今日は、朝日新聞教育欄に連載された「コロナと子ども」の残りの2つの記事からです。
はじめに、「教育社会学」の立場から、5回(3月13日)の中村高康教授(東大大学院)の話です。
★一斉休校中の子どもの学習状況調査
・「勉強を手伝ってもらえなかった割合」は、シングルマザーで非大卒世帯の子は高く、両親とも大卒の子は低かった。
・「オンラインの学習教材を使えるように手助けした割合」は、両親とも大卒で在宅勤務していた層は、非大卒で非在宅の層より高い。
・大卒の住む比率が高い市区町村の教委は、オンラインで課題を配信したり、独自の問題集などを使って配布したりする割合が高い傾向。
・「学校から配布されたプリント学習や宿題に取り組んだ割合」は、大卒・非大卒の層で比較的差は小さかった。
★格差が生む弊害と教育現場のケア
・分断を生んでお互いが対立すると、社会が不安定化する。
・不利益を被っていた層がコロナによってさらに重荷を背負ってしまい、分断を深める契機にもなり得る。
・弱い人にしわ寄せがいきがちであることを、先生たちは頭の中に入れておいてほしい。
・コロナ対策のノウハウに「休校でダメージを受けやすい子への配慮」を加えてほしい。
次に、「子どもの居場所と親のケア」の立場から、6回(3月15日)の今村久美さん(NPO法人カタリバ代表理事)の話です。
★オンラインの「居場所」活動立ち上げ
・休校要請が出た日、家で過ごす子どもたちに参加できる場を作ろう。
・Zoomを使って、世界中からボランティアを募って子ども向けのプログラムを提供。
・英語や算数、国語、ダンス、ヨガなど。
・3月4日開始から半年で約2000人の子どもが参加。
・保護者と子が家庭という外から介入しにくい閉鎖的な空間に閉じ込められることで、虐待など様々なリスクにつながるかもしれない。

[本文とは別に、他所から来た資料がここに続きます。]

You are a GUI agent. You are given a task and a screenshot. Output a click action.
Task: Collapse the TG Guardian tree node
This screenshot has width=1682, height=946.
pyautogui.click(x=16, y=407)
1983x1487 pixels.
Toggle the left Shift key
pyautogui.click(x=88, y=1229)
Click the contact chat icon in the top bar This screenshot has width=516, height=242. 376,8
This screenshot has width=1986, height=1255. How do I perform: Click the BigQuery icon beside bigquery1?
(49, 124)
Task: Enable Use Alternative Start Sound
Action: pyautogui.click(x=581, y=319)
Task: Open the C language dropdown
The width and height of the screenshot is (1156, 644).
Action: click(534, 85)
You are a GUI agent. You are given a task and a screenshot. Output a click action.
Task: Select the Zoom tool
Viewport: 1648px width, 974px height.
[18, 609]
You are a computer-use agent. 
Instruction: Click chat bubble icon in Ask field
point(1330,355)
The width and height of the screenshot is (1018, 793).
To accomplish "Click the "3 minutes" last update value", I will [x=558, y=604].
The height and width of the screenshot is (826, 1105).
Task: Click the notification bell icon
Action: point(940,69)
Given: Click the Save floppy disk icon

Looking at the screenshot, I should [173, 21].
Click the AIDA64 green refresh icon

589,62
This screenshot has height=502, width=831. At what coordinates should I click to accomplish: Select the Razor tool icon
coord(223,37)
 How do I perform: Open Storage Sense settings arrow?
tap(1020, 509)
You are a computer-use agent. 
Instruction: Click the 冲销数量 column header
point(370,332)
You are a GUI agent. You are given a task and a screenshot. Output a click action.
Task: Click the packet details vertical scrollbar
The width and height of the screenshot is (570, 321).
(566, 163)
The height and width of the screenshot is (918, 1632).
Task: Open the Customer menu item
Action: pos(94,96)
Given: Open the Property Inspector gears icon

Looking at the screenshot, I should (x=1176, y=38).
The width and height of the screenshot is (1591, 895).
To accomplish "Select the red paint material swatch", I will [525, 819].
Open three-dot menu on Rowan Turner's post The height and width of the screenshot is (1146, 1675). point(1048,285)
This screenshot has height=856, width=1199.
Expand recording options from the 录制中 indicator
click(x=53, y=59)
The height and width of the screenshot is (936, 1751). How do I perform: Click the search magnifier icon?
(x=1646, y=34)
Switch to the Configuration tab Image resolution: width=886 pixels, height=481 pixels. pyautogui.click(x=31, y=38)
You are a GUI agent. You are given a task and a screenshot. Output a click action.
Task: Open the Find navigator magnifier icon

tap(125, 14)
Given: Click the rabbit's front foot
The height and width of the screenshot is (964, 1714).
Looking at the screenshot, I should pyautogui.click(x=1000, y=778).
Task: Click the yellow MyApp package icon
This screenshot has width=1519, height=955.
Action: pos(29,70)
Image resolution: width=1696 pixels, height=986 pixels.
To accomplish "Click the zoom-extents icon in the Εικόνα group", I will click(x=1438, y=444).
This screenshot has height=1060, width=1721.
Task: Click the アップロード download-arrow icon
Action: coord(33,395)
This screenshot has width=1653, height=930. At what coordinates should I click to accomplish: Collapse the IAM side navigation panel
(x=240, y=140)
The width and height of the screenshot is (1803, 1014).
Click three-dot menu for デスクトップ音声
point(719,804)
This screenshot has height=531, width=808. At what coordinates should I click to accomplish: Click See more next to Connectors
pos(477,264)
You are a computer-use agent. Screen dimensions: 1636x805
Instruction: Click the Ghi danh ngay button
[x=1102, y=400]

・学校は学ぶ場であると同時に親の価値観から抜け出せる場でもある。
・家庭から一時離れ、先生や友達と過ごせる公共空間であることが学校の持つ大きな機能。
・マスクを外して家庭以外の誰かとつながることは、子どもにとって前向きになる。
・子どもが目的のないおしゃべりができる余白をもって人とつながる時間を持てることが大切。
★大人のケア
・親にとっても子どもがいない時間は一個人になれる時間。
・子どもが学ぶ意欲を持つ前提に、親の心が安定している必要がある。
・職場環境が変わることやこれからの生活再建に悩みを抱える大人もいる。
・経済的困難を抱え、WiFi環境がない家庭も少なくない。
・生活困窮対象者のパソコンとWiFi無償貸与して子どもの学習支援、親の相談対応。
・不登校へのオンラインプログラム開始。親子にそれぞれメンター(助言者)サポート。
コロナ禍で困難を抱える家庭に目が行き届く社会、温かい教育であってほしいと切に望みます。